Assigned task – Starting at the line below that contains "運営会社 (33, 2504)", print each line through the end of the records exactly as it appears.

Extracted records
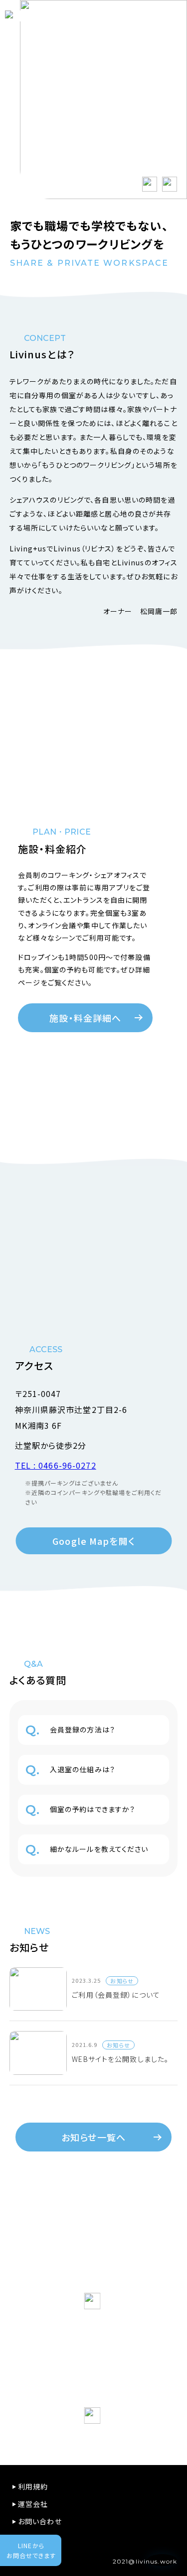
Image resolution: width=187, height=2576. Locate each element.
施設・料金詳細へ (85, 1017)
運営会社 (33, 2504)
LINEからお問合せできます (31, 2550)
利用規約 (33, 2486)
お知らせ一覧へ (93, 2137)
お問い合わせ (40, 2521)
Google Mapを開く (93, 1540)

Exercise output –
運営会社 (33, 2504)
LINEからお問合せできます (31, 2550)
利用規約 (33, 2486)
お知らせ一覧へ (93, 2137)
お問い合わせ (40, 2521)
Google Mapを開く (93, 1540)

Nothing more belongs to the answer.